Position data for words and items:

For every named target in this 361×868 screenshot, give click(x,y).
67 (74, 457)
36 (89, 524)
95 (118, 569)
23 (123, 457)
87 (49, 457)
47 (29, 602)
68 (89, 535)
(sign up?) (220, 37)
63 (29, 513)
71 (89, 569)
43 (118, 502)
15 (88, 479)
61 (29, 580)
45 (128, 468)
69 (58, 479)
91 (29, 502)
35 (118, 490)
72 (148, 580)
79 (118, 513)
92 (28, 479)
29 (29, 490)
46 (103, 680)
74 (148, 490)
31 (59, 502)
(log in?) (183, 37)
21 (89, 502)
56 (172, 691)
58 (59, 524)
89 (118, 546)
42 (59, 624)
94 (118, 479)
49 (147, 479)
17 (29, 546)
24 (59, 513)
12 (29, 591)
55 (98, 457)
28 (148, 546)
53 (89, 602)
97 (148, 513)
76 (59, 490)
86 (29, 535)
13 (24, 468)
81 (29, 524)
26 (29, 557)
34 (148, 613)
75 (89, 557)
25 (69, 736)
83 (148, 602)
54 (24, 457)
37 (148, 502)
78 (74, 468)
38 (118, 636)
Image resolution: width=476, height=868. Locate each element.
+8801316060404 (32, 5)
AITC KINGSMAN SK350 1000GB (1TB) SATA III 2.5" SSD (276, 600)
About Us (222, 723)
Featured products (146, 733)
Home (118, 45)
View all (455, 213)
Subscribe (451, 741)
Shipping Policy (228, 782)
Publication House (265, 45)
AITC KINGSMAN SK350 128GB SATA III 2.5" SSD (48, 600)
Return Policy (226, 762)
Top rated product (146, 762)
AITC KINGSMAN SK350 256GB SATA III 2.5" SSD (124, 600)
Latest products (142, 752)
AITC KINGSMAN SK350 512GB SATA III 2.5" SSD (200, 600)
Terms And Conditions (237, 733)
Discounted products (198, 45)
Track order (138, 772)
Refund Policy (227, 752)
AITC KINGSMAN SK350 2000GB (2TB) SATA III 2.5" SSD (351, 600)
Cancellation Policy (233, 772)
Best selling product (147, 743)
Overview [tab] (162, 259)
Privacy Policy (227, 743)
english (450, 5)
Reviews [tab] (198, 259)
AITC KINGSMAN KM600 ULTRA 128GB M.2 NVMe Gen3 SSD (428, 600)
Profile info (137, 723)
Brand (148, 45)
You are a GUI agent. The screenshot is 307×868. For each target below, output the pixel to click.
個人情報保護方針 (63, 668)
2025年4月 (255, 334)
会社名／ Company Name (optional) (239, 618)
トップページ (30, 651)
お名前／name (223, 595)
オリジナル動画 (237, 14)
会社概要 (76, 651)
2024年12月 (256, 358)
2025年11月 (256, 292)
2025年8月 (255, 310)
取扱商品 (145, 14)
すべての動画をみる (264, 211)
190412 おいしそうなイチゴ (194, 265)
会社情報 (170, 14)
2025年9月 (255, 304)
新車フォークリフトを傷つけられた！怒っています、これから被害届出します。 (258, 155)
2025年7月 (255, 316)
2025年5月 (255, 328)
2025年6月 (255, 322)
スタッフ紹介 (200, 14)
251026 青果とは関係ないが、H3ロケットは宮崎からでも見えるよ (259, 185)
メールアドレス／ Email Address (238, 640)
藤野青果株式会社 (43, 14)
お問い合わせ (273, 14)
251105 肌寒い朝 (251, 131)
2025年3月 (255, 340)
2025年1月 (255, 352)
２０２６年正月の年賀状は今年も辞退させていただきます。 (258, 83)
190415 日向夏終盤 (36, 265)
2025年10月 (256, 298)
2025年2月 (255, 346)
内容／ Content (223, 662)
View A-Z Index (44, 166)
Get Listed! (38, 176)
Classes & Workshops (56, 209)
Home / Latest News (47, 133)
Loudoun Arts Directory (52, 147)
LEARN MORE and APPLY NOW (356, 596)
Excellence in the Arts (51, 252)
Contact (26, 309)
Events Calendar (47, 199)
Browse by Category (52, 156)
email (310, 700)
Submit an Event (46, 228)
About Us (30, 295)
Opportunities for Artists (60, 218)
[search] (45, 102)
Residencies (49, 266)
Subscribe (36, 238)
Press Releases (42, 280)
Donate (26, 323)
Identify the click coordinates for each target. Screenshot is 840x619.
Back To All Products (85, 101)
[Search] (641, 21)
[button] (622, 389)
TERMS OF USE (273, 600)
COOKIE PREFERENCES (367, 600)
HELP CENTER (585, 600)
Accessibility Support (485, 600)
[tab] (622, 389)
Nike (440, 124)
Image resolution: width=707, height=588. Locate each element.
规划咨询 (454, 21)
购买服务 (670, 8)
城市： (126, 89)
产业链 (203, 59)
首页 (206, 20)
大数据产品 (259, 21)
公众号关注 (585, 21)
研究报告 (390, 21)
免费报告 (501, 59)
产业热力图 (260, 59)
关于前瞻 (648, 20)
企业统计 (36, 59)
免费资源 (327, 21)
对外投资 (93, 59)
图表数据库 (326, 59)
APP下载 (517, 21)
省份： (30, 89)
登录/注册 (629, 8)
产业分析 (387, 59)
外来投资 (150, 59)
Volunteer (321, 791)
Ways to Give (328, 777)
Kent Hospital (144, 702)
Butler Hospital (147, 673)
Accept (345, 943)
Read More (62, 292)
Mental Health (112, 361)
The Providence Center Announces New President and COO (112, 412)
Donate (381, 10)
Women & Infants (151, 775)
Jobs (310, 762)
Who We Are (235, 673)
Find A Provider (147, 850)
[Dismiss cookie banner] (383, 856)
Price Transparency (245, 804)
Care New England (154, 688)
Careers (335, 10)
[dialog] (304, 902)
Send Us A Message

The problem
Scale the part of the records that opens with the line containing "Read More (62, 292)" and runs through the end of the records. Rewrite every line of that part in full, multiplying each coordinate in the answers by 1.05 and rounding to whole numbers, with halves rounded up.

Result
Read More (65, 307)
Mental Health (118, 379)
The Providence Center Announces New President and COO (118, 433)
Donate (400, 11)
Women & Infants (159, 814)
Jobs (326, 800)
Who We Are (247, 707)
Find A Provider (154, 893)
[Dismiss cookie banner] (402, 899)
Price Transparency (257, 844)
Care New England (162, 722)
Careers (352, 11)
[dialog] (319, 947)
Send Us A Message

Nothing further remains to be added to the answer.